DATA —
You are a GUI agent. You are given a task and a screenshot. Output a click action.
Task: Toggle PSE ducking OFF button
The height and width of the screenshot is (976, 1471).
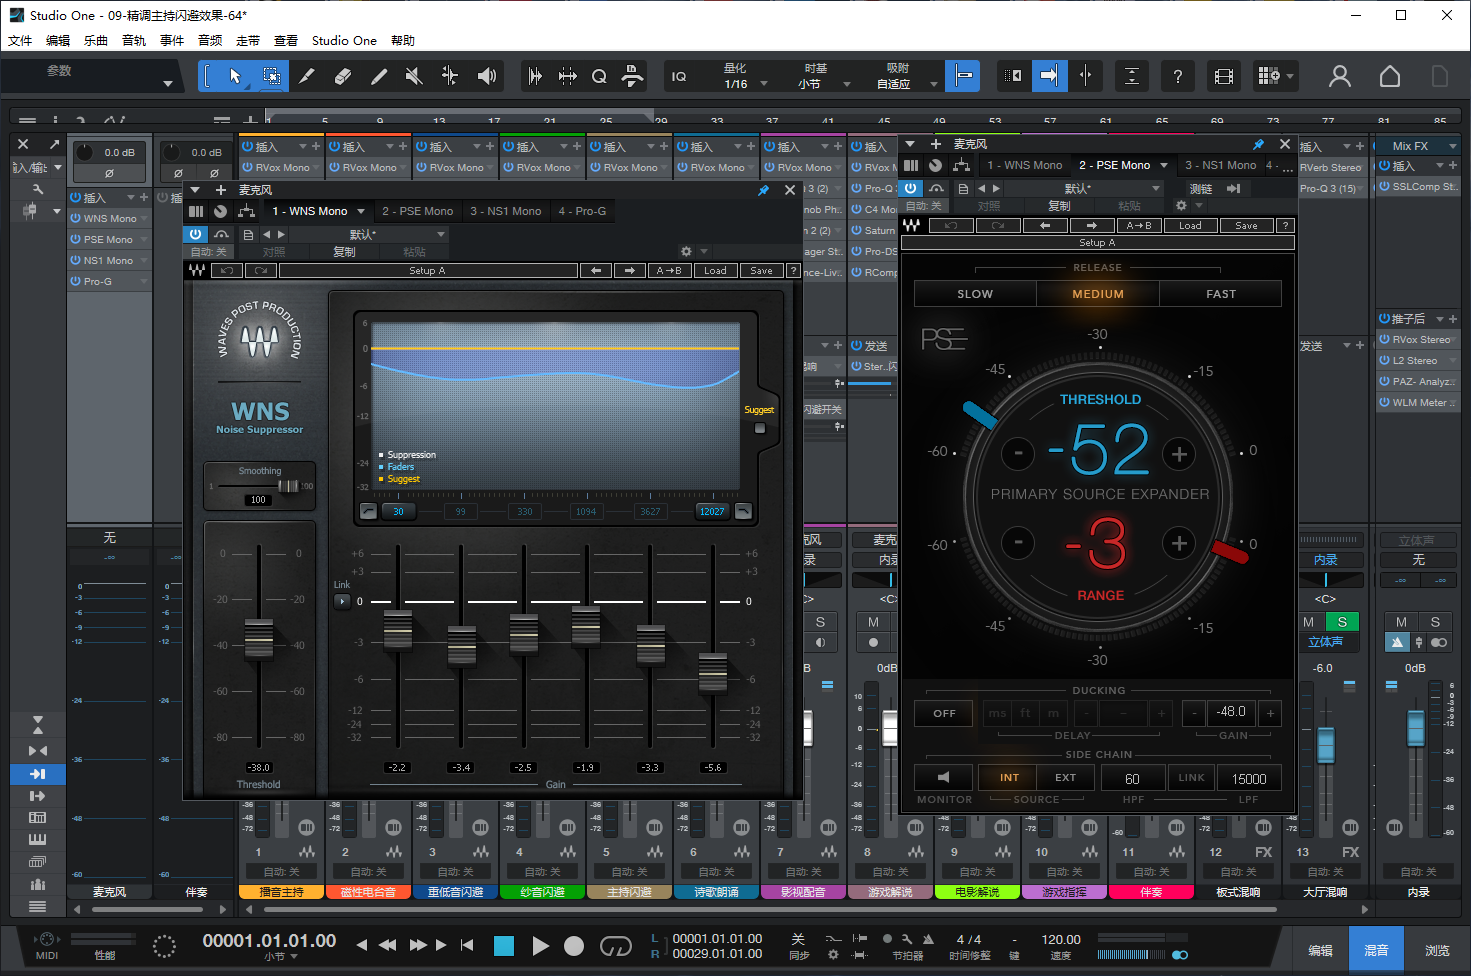pyautogui.click(x=944, y=714)
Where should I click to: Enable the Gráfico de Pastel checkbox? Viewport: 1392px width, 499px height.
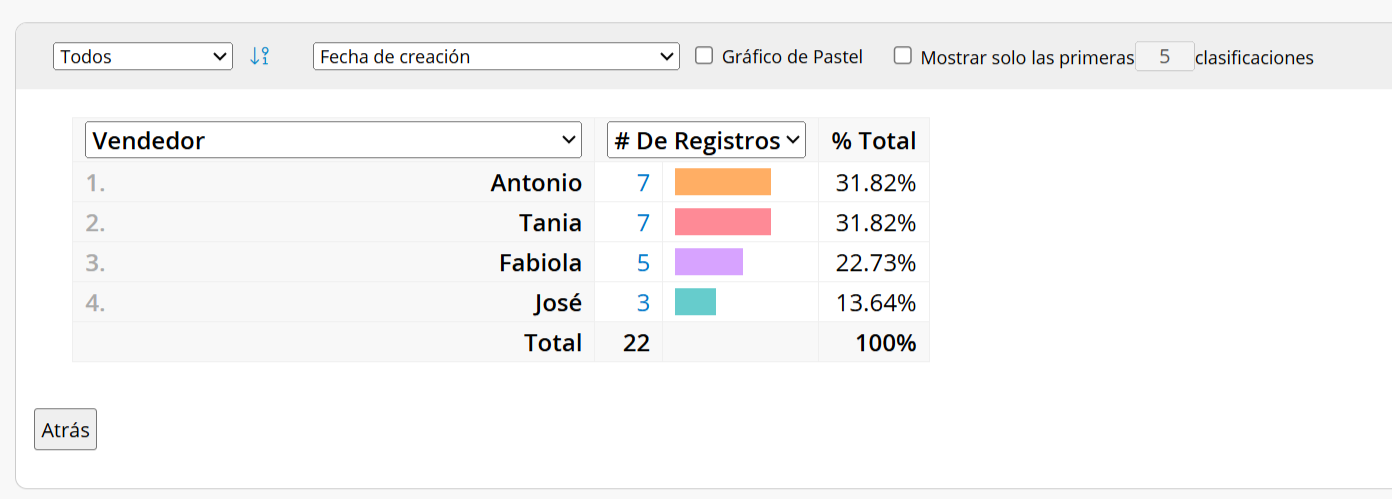coord(704,55)
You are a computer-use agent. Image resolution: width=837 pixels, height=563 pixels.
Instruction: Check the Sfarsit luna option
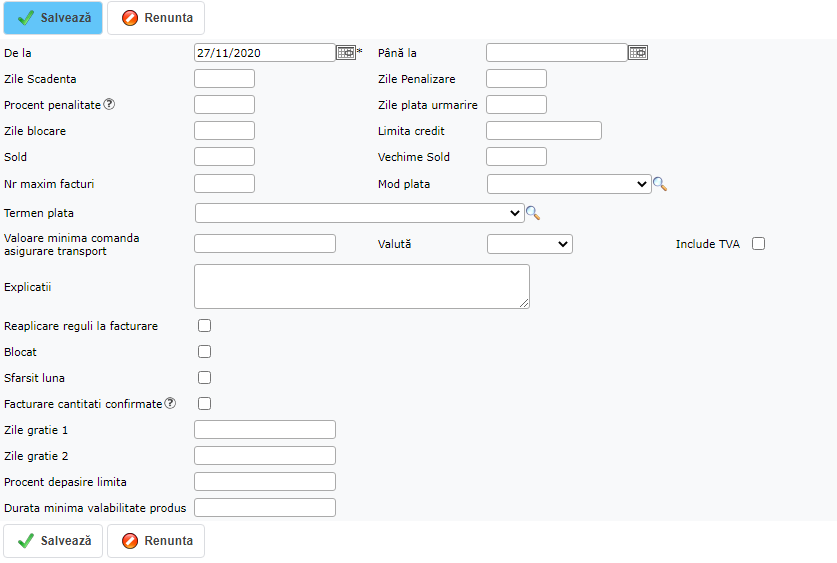coord(205,378)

TASK TO CARRY OUT — Across the material above, how many lines contain the string "agent"? The reply should be that number alone.

RESPONSE TO THE EXERCISE — 2